Listed entries —

• • • • •

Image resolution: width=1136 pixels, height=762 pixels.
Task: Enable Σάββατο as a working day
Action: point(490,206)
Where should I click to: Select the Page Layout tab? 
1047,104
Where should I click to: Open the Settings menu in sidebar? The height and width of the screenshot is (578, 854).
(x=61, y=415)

• • • • •

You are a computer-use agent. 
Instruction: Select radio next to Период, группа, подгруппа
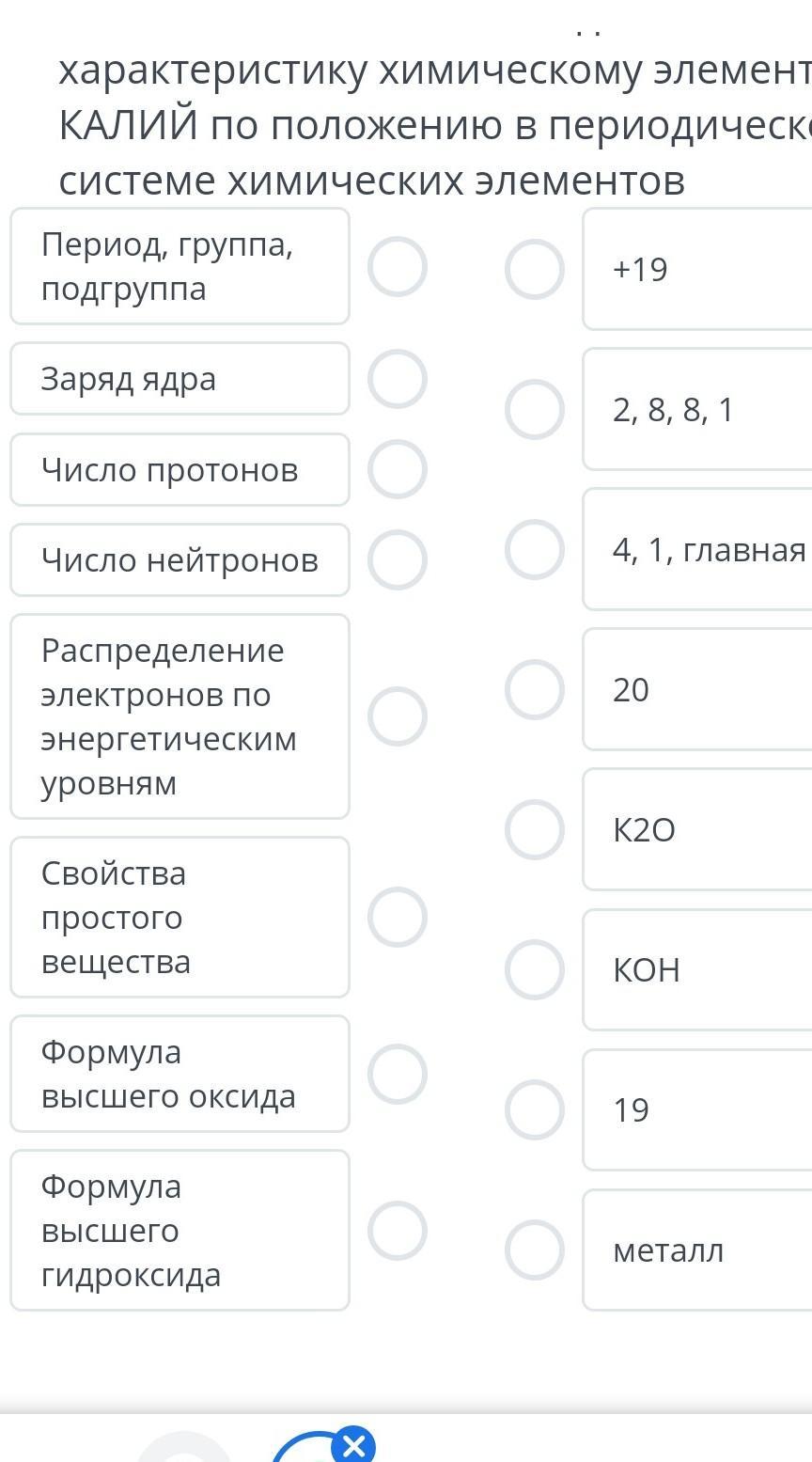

• • • • •

Taking the entries above, print exactly the lines starting at the line with "You are a computer-use agent." and ending at the line with "Instruction: Select radio", both included.

You are a computer-use agent. 
Instruction: Select radio next to Период, группа, подгруппа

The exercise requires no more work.